Recently, I decided to leave the Swarthmore bubble for our exciting nearby urban metropolis of Philadelphia. Since it is my goal to know my way around the downtown area like a local, I decided I would visit the somewhat lesser known Galleries at Moore College of Art and Design on the Benjamin Franklin Parkway, along the way to the Philadelphia Museum of Art.
Moore College of Art and Design, located in an unassuming building on the Parkway, is a women’s art college with several galleries. When I visited, I saw two shows in these galleries. The overall experiences I had in each exhibit were varied.
The first exhibit was an installation titled “Thomas Glassford: Afterglow.” The installation, placed in a cordoned off part of an atrium called the Levy Gallery for the Arts in Philadelphia, was comprised of a network of pipes and tubes with attached green glowing leaf sculptures. There was a consistent interplay between the industrial and the natural, illustrated by the manufactured pipes and the replications of leaves. The fusion of the manufactured and the sort of post-natural was visually interesting. But ultimately, due to its setting, this exhibit was rather flawed and was difficult to enjoy. Any and all background noise in the atrium, from footsteps to conversations, could be heard, which lessened the immersiveness of the experience. I imagine that this installation would be much more effective in a more isolated and quiet space. In addition, there was no readily available information about this exhibit, be it in the form of a wall blurb or a press release, which, along with the setting, gave the installation exhibit a feeling of afterthought.
The other gallery I visited, the Goldie Paley Gallery, hosted a much more thought-provoking exhibit. In contrast to the more makeshift setting of the Glassford installation, the Goldie Paley Gallery is a closed-off space and there was plenty of available information about the show, which was necessary due to the works’ complexity. Titled “Living As Form (The Nomadic Version),” this exhibit brought together artists and curators from all over the world, who, over a period of more than twenty years, created works in a variety of media that “blur art and everyday life”. The various posters, videos and photographs on display all sought to capture moments from ordinary lives from around the world. The ordinary, placed in this gallery context, became art to the viewer. Does art imitate life, or does life imitate art? The viewer sees these lives as art because of their contexts. In one noteworthy case, everyday life for people in a small Czech village became in and of itself a sort of performance art. For example, as described in the piece titled “There is Nothing There,” an artist helped organize a system by which the 350 inhabitants of said village conducted their everyday lives in perfect synchronization. They went shopping at the same time, opened windows in their homes at the same– total, immersive synchronization, becoming united through routine and order.

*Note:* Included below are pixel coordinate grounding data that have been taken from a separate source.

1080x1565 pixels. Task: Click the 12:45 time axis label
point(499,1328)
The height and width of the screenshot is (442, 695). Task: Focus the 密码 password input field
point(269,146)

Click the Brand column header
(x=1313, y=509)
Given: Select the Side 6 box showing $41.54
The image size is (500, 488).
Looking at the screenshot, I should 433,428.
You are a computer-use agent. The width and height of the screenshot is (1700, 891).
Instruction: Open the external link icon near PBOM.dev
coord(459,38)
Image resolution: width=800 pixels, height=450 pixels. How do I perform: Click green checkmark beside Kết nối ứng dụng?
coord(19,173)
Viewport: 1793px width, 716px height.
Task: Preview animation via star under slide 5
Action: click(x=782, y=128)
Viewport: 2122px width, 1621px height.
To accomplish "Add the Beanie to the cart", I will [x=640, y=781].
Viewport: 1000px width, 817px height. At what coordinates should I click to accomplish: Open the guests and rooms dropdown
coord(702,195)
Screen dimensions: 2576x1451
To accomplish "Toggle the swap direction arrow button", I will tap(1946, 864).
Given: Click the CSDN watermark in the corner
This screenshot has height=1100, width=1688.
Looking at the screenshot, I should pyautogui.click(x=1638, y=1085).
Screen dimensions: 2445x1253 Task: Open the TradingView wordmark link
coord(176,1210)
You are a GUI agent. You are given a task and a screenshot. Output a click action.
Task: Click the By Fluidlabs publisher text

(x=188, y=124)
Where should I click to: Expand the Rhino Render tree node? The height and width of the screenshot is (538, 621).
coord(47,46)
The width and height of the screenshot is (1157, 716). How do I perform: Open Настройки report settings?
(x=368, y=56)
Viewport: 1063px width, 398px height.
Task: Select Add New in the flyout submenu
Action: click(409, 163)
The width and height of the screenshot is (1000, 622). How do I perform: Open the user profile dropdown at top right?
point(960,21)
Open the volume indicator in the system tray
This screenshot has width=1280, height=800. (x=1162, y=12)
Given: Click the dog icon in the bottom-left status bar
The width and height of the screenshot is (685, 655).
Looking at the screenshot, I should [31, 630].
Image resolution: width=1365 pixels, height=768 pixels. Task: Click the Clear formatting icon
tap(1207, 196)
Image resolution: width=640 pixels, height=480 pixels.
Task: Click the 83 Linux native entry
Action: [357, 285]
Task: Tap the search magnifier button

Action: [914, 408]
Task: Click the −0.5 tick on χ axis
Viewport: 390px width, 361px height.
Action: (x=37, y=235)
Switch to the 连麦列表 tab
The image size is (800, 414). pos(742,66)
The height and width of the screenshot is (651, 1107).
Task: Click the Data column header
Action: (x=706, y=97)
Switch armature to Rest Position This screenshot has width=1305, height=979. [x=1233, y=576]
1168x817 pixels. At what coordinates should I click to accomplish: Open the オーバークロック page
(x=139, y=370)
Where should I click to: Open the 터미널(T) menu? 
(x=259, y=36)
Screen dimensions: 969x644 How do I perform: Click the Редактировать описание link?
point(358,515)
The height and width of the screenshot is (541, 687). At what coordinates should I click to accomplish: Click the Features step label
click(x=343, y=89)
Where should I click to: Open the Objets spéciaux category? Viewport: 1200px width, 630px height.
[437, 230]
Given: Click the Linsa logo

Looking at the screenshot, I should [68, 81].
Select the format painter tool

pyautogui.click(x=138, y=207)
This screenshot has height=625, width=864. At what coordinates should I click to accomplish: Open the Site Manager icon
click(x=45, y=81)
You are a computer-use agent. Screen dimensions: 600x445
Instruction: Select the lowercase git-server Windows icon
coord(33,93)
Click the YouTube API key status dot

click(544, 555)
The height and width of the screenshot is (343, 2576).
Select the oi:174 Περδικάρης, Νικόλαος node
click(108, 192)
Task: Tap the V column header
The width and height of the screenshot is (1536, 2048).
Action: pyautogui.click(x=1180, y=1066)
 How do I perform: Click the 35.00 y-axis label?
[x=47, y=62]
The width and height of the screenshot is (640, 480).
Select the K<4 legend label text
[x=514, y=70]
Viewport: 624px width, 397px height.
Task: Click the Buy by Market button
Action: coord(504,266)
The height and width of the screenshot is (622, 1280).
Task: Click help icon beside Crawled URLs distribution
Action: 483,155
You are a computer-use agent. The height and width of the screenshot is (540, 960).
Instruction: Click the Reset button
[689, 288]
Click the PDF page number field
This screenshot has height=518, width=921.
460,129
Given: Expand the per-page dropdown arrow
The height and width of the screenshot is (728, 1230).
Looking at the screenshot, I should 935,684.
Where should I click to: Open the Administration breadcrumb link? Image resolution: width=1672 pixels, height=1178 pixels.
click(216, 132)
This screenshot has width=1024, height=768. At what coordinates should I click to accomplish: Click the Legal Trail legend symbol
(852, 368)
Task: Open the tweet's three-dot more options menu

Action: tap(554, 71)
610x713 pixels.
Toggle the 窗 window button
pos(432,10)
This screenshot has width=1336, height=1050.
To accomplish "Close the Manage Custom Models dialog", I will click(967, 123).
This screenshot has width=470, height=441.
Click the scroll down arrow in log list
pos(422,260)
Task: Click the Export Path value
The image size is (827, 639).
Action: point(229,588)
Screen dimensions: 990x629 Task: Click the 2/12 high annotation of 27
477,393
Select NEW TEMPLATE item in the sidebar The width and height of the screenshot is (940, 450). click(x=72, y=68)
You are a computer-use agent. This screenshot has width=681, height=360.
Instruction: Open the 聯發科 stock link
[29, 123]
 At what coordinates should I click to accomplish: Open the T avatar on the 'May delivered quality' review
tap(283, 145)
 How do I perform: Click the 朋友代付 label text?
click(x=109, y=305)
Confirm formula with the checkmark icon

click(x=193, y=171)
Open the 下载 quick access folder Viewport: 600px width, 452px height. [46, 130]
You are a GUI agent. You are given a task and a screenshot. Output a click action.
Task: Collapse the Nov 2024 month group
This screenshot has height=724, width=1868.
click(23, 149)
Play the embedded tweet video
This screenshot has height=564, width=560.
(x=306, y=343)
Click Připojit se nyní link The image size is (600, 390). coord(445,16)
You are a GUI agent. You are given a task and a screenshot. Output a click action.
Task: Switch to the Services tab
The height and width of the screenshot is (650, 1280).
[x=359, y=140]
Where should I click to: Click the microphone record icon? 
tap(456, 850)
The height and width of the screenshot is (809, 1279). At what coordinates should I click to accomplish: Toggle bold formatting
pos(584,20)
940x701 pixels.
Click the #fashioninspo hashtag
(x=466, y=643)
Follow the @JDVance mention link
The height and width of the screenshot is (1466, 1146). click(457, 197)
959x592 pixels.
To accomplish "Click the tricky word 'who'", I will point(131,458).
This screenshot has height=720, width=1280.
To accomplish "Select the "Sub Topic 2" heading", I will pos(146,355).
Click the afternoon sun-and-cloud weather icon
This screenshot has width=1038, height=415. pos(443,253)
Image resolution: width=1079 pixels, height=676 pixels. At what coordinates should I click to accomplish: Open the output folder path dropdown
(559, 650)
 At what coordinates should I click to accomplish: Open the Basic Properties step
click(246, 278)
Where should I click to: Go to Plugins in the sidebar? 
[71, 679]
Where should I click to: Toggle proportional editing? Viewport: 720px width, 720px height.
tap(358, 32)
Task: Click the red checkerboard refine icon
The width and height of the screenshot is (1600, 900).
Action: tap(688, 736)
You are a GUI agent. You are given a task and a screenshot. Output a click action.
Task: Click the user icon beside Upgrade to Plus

This exhibit raised some penetrating issues for me as an art viewer and enthusiast. Several of the works, including photos of the 2011 Tahrir Square protests, a photo essay about the revitalization of a hillside village in Puerto Rico, and a small installation detailing architectural plans for the modification of an old military base in the West Bank were unsettling in particular. These works aren’t just depictions of everyday life. For the people in the artwork, these works are everyday life. The viewer in a Philadelphia gallery will experience these people’s everyday realities as something affixed to a wall, and I must admit that I felt like a voyeur during this exhibition. All art appreciation is inherently voyeuristic, but this commodification of the everyday struggles of people around the world was more unsettling to me than other exhibits have been. Therein lies the danger in this sort of documentary of everyday life presented as art.
A video, entitled “Complaints Choir,” summarized the works in a manner that I believe conveyed the curators’ intentions for the exhibit. This video, by Finnish artists, showed people all over the world singing in practiced arrangements about their complaints, problems and everyday annoyances, from the mundane, such as bad drivers, to the more meaningful, such as sexuality. The pure sonic beauty of the singing drew a humorous contrast to the subjects being sung about. The video was very effective because it emphasized and interconnected all people’s commonalities, highlighting our basic humanity: everyone has petty grievances, everyone complains about something.
This exhibit is consuming and a bit unsettling when one contemplates its treatment of people’s lives for our own consumption. I have only touched upon a few components of the exhibit; it’s worth a trip to Philly to see both and experience them for yourself. Both exhibits run until March 16.